Director Nicholas Tomnay Talks What You Wish For

Photo: Courtesy of Magnet Releasing.

Drawing inspiration from Alfred Hitchcock and Patricia Highsmith, Nicholas Tomnay’s gripping feature film What You Wish For is a delectable full-course meal packed with surprise after surprise. It follows Nick Stahl’s Ryan, a professional chef who escapes his gambling problems by visiting an old college friend in Latin America. Everything isn’t as it appears, as Ryan quickly learns what he’s running from will catch up to him eventually. After a devastating tragedy, Ryan must do whatever he can to survive…even if that means murder. 

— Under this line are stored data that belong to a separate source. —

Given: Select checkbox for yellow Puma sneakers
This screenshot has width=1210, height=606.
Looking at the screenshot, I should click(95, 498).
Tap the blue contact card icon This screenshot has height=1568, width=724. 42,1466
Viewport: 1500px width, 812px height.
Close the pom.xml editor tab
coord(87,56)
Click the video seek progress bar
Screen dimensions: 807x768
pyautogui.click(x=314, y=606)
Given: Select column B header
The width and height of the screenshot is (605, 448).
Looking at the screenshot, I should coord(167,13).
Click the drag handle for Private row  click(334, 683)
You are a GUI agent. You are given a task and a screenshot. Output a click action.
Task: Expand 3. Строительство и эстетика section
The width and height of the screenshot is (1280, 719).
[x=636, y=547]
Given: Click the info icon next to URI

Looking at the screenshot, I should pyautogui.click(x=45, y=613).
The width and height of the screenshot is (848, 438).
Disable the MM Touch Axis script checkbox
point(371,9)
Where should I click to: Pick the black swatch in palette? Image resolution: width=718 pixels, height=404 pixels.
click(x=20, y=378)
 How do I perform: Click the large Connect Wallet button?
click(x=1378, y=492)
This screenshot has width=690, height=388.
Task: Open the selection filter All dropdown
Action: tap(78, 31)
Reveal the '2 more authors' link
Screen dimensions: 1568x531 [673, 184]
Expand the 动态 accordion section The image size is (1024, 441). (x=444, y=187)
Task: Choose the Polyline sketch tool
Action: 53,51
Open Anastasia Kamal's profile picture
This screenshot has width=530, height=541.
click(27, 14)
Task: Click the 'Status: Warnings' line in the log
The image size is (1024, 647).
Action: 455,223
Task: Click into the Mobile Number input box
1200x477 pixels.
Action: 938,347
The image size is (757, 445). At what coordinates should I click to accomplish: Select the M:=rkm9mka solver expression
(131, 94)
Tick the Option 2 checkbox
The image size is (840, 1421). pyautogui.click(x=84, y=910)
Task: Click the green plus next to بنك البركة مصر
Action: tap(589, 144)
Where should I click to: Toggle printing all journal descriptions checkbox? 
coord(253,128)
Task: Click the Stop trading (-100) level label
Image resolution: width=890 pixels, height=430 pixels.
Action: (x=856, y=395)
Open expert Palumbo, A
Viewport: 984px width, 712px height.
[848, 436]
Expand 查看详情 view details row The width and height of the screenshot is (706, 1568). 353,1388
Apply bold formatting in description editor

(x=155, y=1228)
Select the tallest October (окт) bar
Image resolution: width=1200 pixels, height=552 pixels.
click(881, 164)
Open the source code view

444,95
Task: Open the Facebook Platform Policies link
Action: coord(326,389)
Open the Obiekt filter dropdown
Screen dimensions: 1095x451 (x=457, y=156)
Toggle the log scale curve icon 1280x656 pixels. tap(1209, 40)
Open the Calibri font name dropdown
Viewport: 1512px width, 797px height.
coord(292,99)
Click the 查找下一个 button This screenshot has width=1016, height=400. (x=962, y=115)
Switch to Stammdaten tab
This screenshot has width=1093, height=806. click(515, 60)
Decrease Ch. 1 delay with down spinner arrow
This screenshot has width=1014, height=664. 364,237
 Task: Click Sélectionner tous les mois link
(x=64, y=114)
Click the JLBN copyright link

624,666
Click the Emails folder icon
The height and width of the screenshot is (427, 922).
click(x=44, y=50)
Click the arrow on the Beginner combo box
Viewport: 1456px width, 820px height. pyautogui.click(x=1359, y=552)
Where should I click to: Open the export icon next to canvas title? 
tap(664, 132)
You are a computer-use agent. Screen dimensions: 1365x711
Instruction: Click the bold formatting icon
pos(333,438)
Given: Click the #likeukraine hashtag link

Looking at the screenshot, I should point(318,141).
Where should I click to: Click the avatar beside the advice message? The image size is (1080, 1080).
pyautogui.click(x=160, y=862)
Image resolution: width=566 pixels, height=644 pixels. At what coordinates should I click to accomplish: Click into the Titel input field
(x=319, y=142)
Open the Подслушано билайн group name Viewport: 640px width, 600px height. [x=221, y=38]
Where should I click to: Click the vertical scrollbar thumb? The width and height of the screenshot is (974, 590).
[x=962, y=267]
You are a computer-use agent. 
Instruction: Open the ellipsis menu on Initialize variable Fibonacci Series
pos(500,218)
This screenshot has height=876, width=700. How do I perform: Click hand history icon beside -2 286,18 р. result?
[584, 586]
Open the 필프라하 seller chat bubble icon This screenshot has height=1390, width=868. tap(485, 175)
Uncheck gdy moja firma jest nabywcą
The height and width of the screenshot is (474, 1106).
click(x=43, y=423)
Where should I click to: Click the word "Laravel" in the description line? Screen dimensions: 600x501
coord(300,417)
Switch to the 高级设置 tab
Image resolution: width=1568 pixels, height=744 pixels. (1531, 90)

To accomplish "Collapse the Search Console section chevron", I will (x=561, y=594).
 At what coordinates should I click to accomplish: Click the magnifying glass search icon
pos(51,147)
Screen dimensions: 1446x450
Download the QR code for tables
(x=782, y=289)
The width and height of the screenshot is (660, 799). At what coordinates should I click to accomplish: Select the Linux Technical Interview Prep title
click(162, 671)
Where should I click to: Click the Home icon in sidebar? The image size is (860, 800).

Nicholas Tomnay’s prior works include 2010’s The Perfect Host and the 2006 TV mini-series Two Twisted. Tomnay recently spoke with Film Obsessive’s Lilli Keeve about his latest thriller What You Wish For, a 2023 Official Selection at Fantastic Fest, Fantasia, and FrightFest. The transcript following the video has been edited for space and clarity.

Film Obsessive: Thank you for taking the time to speak with me today. I’m just truly excited to just kind of delve in here. I wanted to start by saying congratulations on an incredible film. I never knew what to expect, and I love that as a viewer. I just enjoyed it from start to finish.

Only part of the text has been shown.